We have received several enquiries from the trade asking what origin should be stated on goods that have been produced and packed in Gaza, the West Bank and the Golan Heights. The following advice is designed to assist retailers to comply with the law. Where doubt remains retailers are advised to seek legal advice.
The EU/Israel Association Agreement, in force since 2000, provides for products from Israel to be imported into EU countries at a preferential tariff rate. But the EU and Israel differ over the territorial scope of the Agreement. The EU does not recognise as part of the State of Israel territories occupied by Israel since 1967.
Over the last year, the EU has become aware that Israel was exporting to the EU as 'Israeli' products originating from places brought under Israeli administration since 1967. There is nothing to prevent such products being imported into the EU, but, according to the EU they should not benefit from preferential treatment under the EU/Israel Association Agreement.

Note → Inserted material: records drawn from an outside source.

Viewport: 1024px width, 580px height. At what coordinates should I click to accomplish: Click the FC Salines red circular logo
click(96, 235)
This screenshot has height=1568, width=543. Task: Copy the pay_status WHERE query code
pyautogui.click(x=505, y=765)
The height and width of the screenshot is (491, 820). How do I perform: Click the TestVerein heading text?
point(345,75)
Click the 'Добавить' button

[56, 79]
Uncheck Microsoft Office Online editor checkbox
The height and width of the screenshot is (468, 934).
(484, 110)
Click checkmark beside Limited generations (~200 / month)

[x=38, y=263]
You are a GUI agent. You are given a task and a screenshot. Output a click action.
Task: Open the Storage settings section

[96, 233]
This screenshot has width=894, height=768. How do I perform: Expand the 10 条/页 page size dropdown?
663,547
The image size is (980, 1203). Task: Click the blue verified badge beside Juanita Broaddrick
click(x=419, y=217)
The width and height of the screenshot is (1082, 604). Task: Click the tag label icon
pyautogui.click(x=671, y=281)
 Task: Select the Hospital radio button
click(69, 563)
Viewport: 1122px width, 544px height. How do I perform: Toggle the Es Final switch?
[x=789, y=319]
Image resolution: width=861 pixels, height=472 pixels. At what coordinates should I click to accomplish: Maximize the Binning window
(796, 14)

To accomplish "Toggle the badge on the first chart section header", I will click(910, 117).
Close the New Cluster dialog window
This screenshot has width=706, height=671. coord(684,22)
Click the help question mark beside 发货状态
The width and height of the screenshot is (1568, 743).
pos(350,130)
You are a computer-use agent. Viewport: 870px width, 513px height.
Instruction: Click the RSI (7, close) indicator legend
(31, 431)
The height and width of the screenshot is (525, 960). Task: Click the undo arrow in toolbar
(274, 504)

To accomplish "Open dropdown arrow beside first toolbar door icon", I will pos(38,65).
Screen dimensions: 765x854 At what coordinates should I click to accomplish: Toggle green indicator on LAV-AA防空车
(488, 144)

The European Commission therefore alerted importers in November 2001, through a notice in the EC Official Journal, that importers in EU countries had to take all the necessary precautions. It noted that putting into circulation goods produced in Israeli settlements in the Occupied Territories risked giving rise to a customs debt, ie that importers might have to pay national customs authorities the difference between the EU/Israel Association Agreement's preferential rate and the standard rate. This made clear that the onus was on importers in EU countries to take steps to establish whether the products involved were entitled to benefit from the EU's preferential tarriff rates.
There is a separate issue concerning the requirements under EC law for stating the origin of products on retail labels. This is important, both to provide a level playing field in trade across the Community and to provide information to consumers on the origin of products. The laws covering the labelling of fresh fruit and vegetables differ slightly from those for other products - an origin must be indicated on the package at all stages of distribution as well as at the retail point. But for both fruit and vegetables and for other products the broad purpose of EC labelling rules is to avoid misleading the consumer. Under EC law, the origin of a product for retail labelling purposes can be given as a region or other geographical indication that does not equate to a country or state, provided that the meaning is clear to the consumer. For certain goods this will be in addition to stating the country of origin.
In addition to horticultural produce, there are also special rules as to labelling of origin which apply in some other sectoral areas eg wine; beef; poultrymeat. The retailer has a responsibility to ensure that the relevant laws are complied with and, as necessary, to take legal advice on issues arising.